As a child, I imagined clouds were designs made of pure cotton. Created artistically by a mysterious being. I looked for patterns and animal or human shapes in the clouds.

As a science teacher, I taught names and types of clouds. I often felt that the beautiful, free clouds didn’t belong in a textbook. As it took the magic away and made them look and sound ordinary.

As an air traveler looking through the oblong window, the clouds seem so close that I want to reach out and touch them. I close my eyes and imagine my fingers feeling the fluffy, pillowy texture. While wondering how lovely it must be to be almost weightless and glide freely in the sky.

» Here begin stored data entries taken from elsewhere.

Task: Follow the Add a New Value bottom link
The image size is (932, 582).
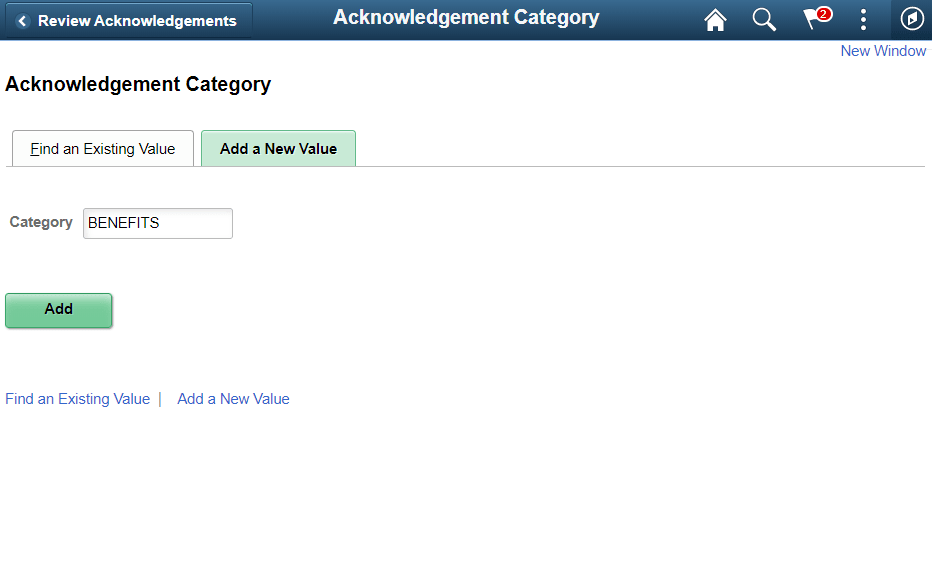Action: 232,398
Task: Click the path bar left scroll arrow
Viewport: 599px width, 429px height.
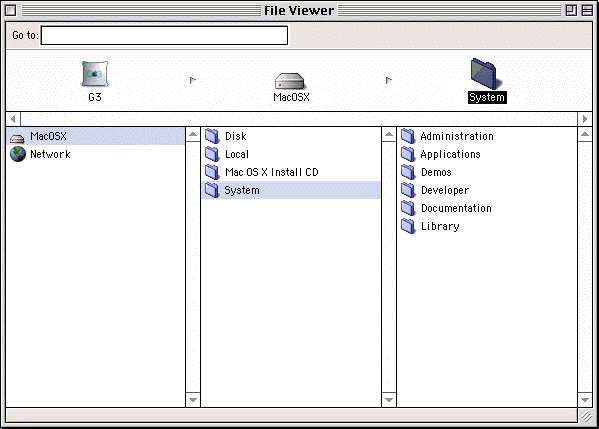Action: pos(13,119)
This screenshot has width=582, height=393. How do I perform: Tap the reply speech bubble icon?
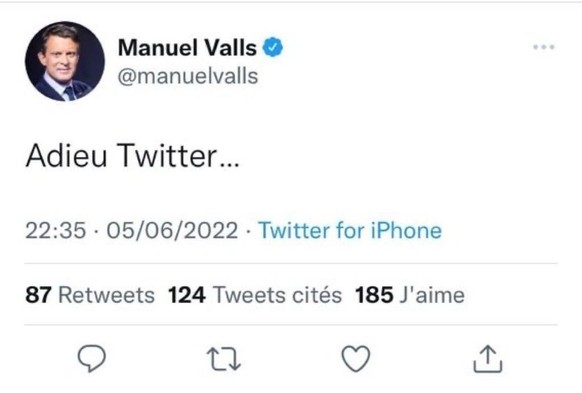tap(92, 358)
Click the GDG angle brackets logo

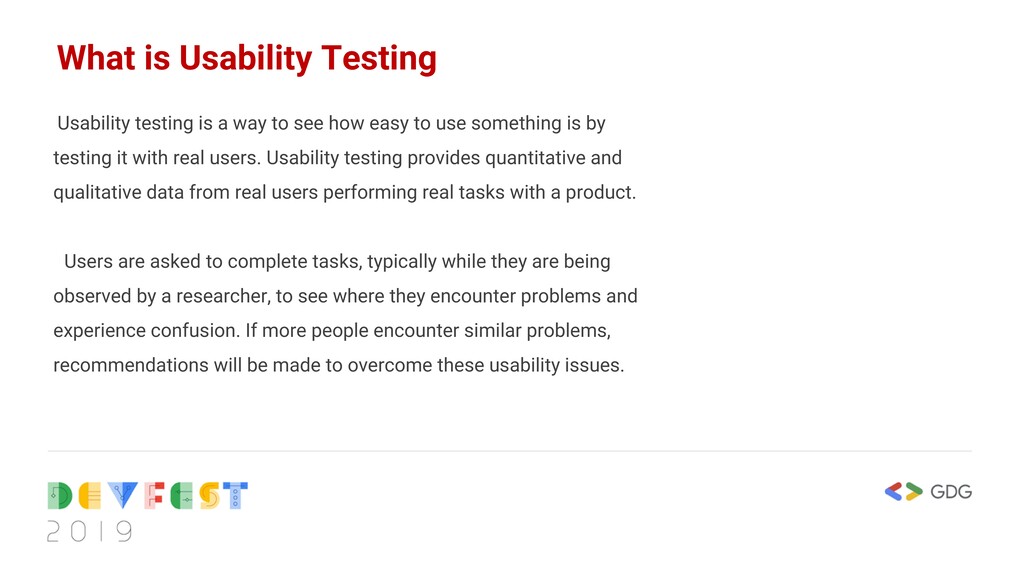[904, 492]
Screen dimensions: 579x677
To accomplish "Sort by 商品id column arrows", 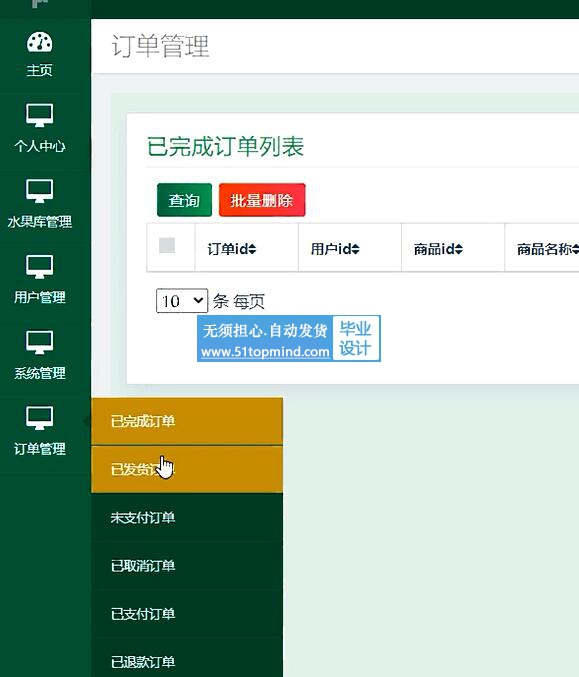I will tap(459, 249).
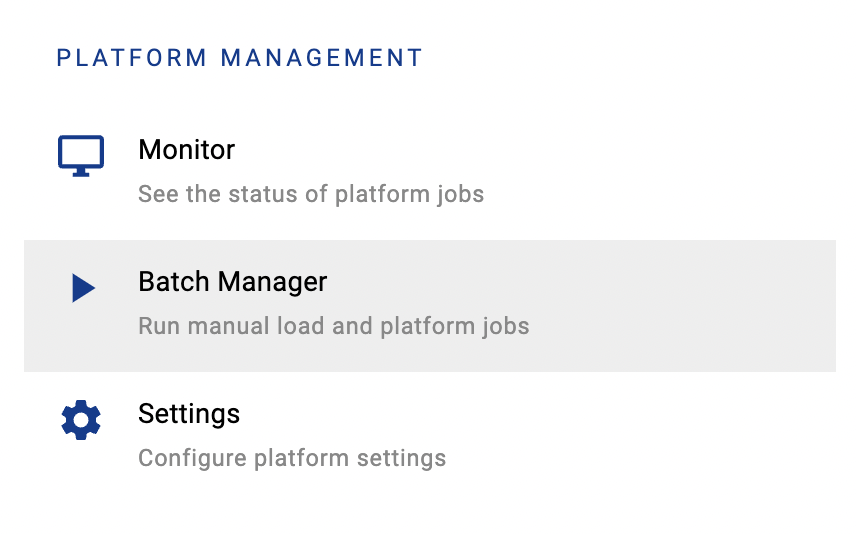The height and width of the screenshot is (534, 856).
Task: Click the Monitor screen icon
Action: coord(81,156)
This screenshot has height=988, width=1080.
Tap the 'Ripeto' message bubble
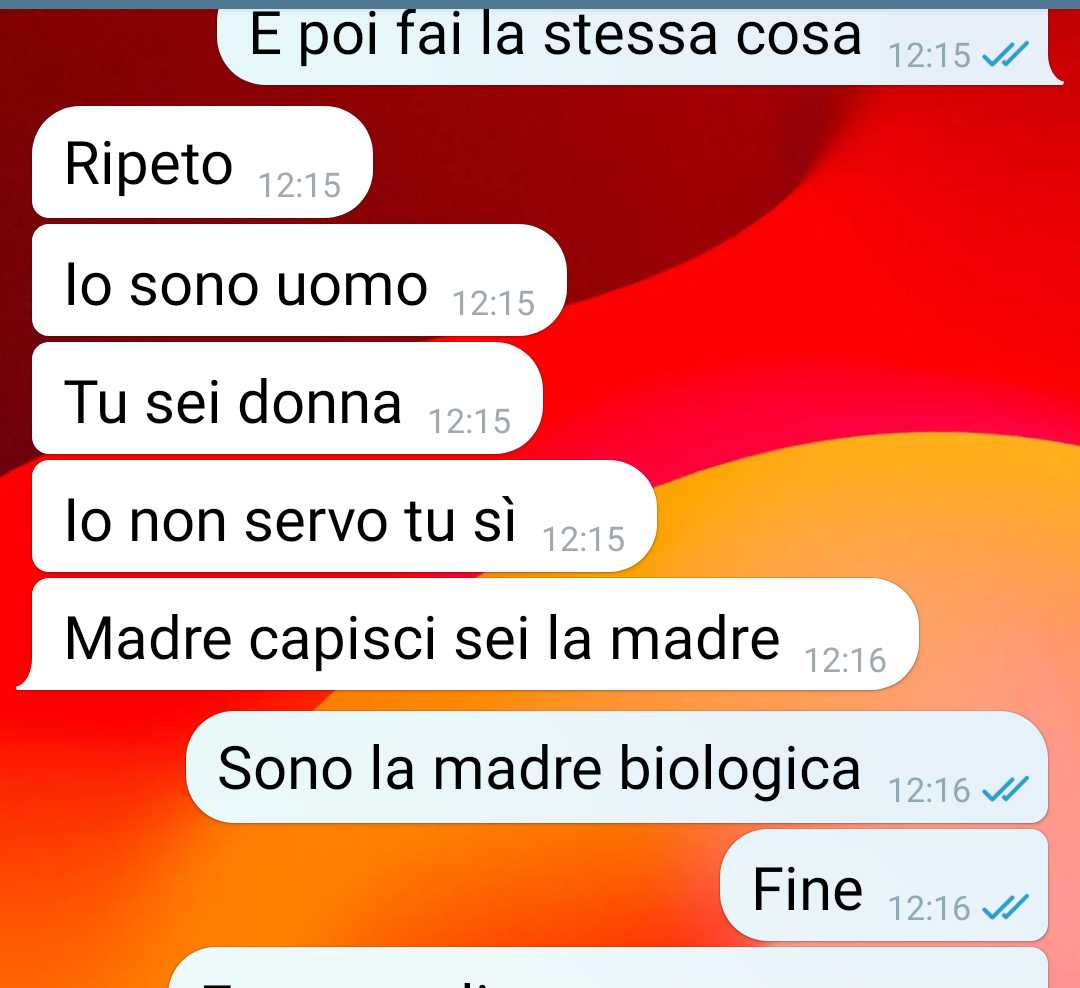click(202, 163)
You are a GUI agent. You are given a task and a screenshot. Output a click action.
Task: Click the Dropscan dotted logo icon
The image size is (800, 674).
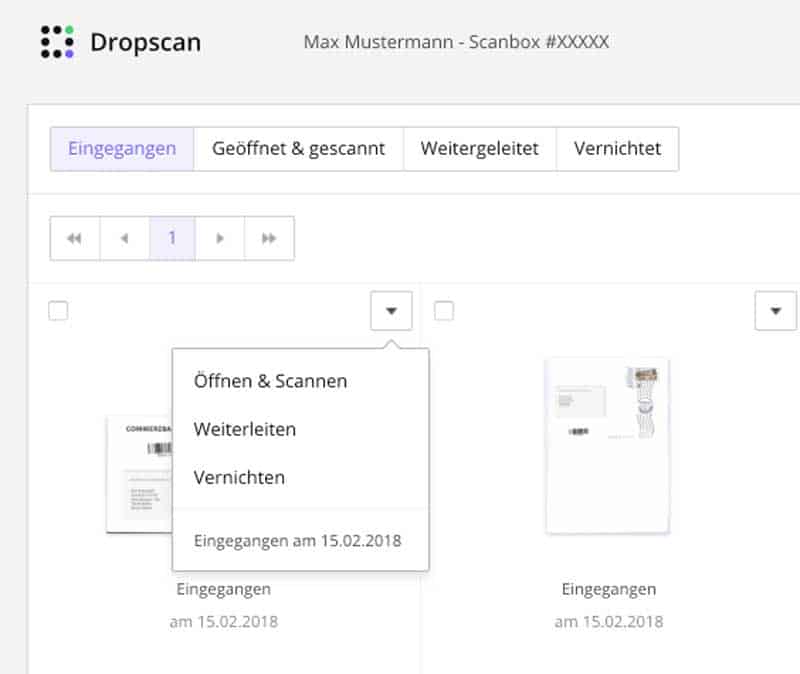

As a walker, I look at them. The clouds seem far away and unattainable – – to be admired and left alone.

As I travel in the car (when not driving) with the freedom to look around, I take pictures of the clouds. They seem to change constantly and appear mysterious as the car speeds.

As a nature lover, I am fascinated by the various shades of the blue sky against which nestle the white, cream, grey-colored clouds. And, the sun with ever-changing colors playing hide and seek among them.

As an optimist, I look at the gray, dark clouds and know it is a good sign. A sign that their downpour will quench the parched earth and all the plants thirsty from a hot summer. I welcome the accompanying coolness and the smell of the soil as it hungrily gulps down the rainwater. I can picture the joy on kids’ faces as they run around arms stretched wide – – delighted faces upturned to let the droplets cool their hot faces – – laughing, playing in puddles, and splashing each other till every inch of their clothing and body is drenched!

As an eternal wonderer, I love looking at the clouds and wondering!

7 thoughts on “Cloudy with an abundance of imagination

  1. Love your thoughts on this. It’s a good way of looking at our own lives from different perspectives. But as an air traveller, I kinda hate clouds, because flying through them usually involves some turbulence, I’ve found, lol. Anyway, thanks for this post!